▶ **Document section**:
begin
Taking the noble Lord’s last question first, he will know that the INF treaty is a bilateral treaty between the United States and the Soviet Union, as it then was, although he raised an important point about nuclear weapons more generally. I assure him that the United Kingdom continues to work, particularly through alliances such as NATO, against the continued proliferation of such weapons and to ensure that the limitation that can be applied to them is upheld. That is why we welcomed further agreements that have been signed between the United States and Russia, particularly in relation to the New START agreement, which seeks to address this issue.

The noble Lord asked about the relationship and the discussions which have been taking place. He is quite right that in October we had talks on this issue. After that statement by the US, the current US Administration has initiated a series of meetings with close allies, including NATO. We continue to exchange detailed information on Russian violations and how we may best achieve shared policy objectives.

The other thing that I would bring to the noble Lord’s notice is that the US first declared Russia to be in breach of its compliance with the INF treaty back in 2014. At no point during that time has Russia provided a credible response. Indeed, the first response from Russia was that it was compliant. It was only in 2017 that it acknowledged that the missiles in question exist.

On whether there was a specific notification from the US on this occasion, we had already had discussions with the US. The message about the exact timing of the President’s public announcement was not communicated directly, but the recent announcement came as no surprise, bearing in mind the October announcement.
end
▶ **Listed entries**:
begin
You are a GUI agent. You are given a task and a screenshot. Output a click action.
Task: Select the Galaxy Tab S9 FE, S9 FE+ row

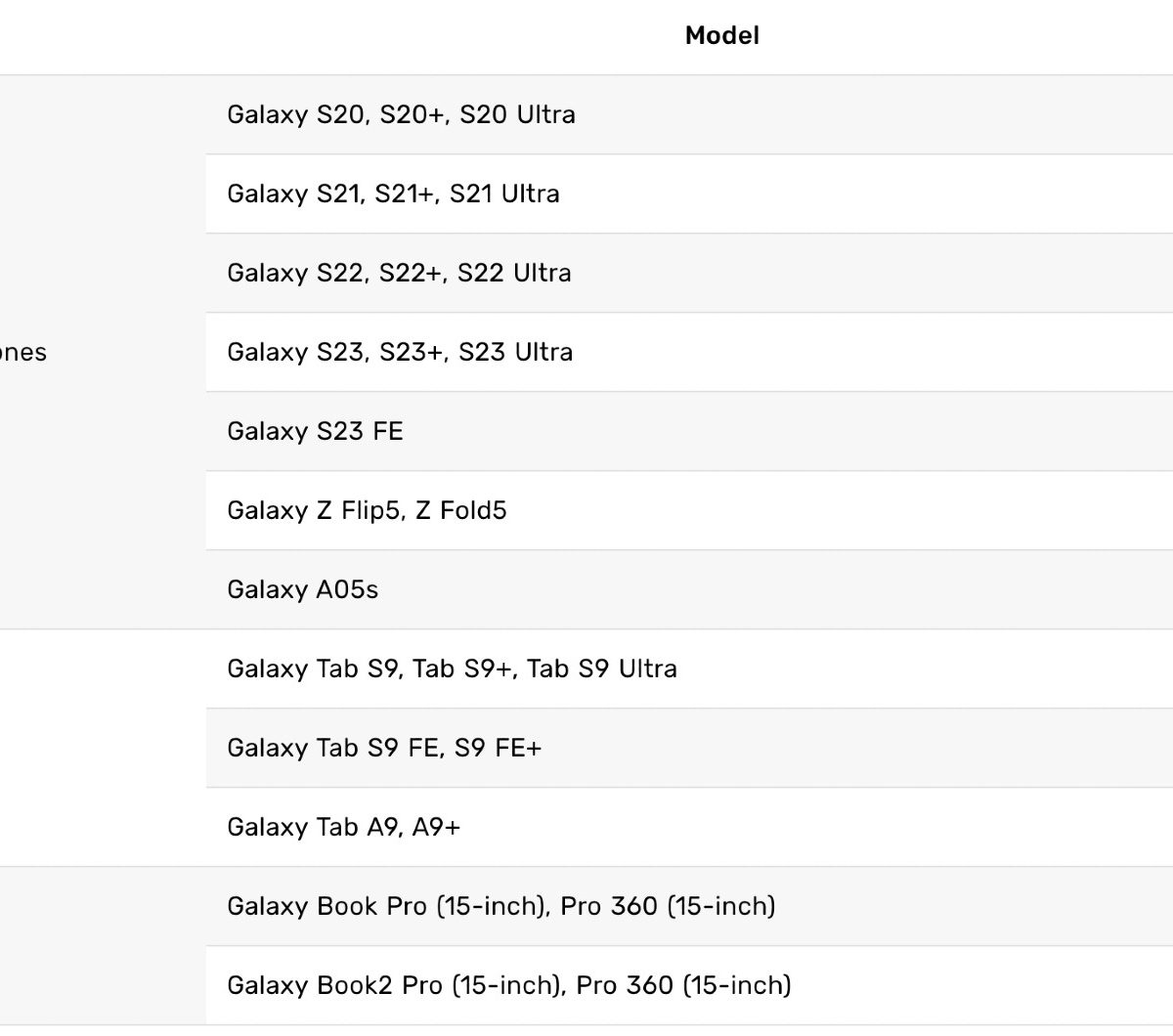(x=384, y=749)
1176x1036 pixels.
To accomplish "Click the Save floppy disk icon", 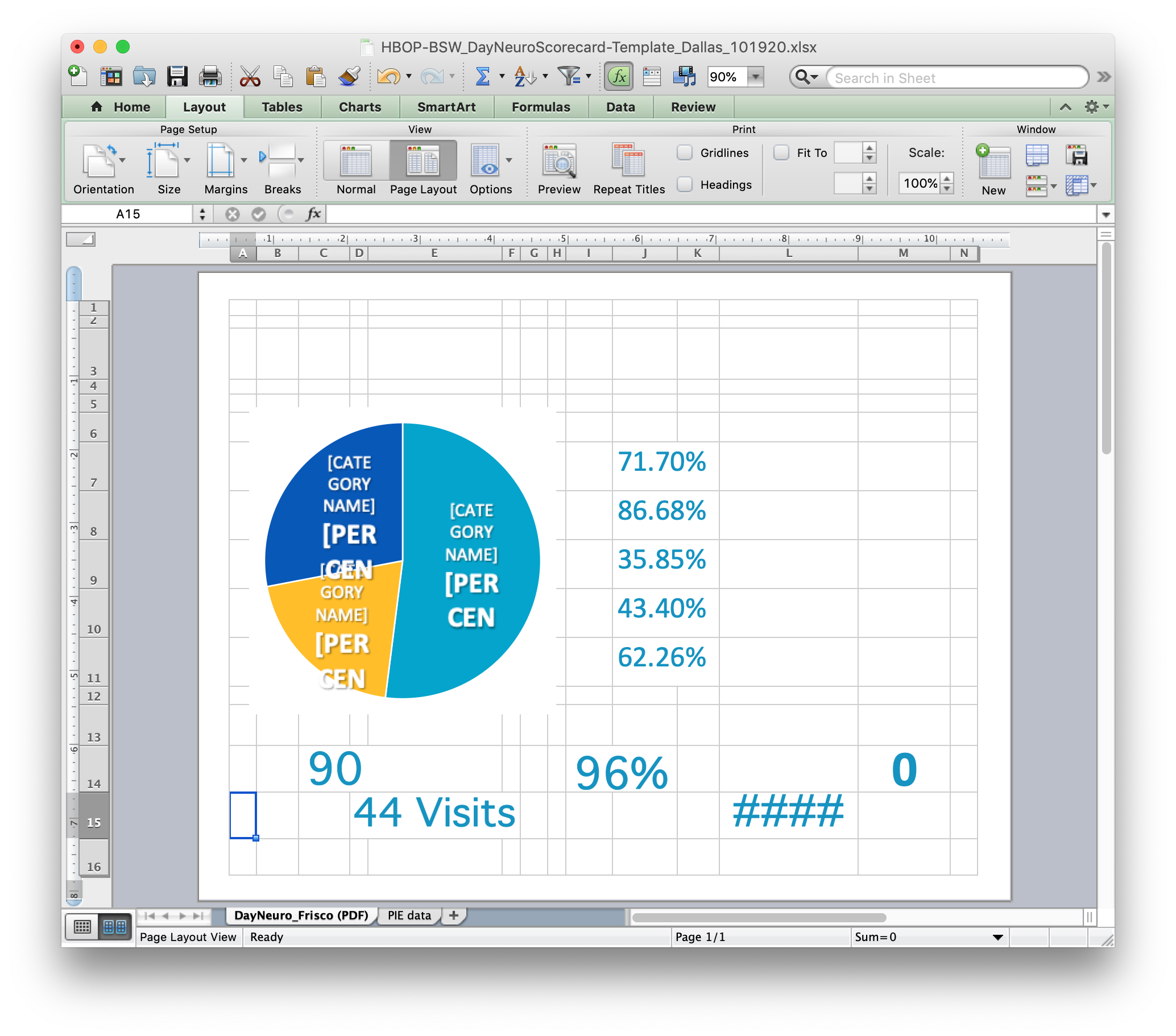I will click(177, 77).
end
▶ **Instructions to follow**:
Please write out the passage of the statement on the INF treaty between "Taking the noble" and "address this issue.", inclusive, word for word. You won't need the entries for any of this.

▶ **Completed exercise**:
Taking the noble Lord’s last question first, he will know that the INF treaty is a bilateral treaty between the United States and the Soviet Union, as it then was, although he raised an important point about nuclear weapons more generally. I assure him that the United Kingdom continues to work, particularly through alliances such as NATO, against the continued proliferation of such weapons and to ensure that the limitation that can be applied to them is upheld. That is why we welcomed further agreements that have been signed between the United States and Russia, particularly in relation to the New START agreement, which seeks to address this issue.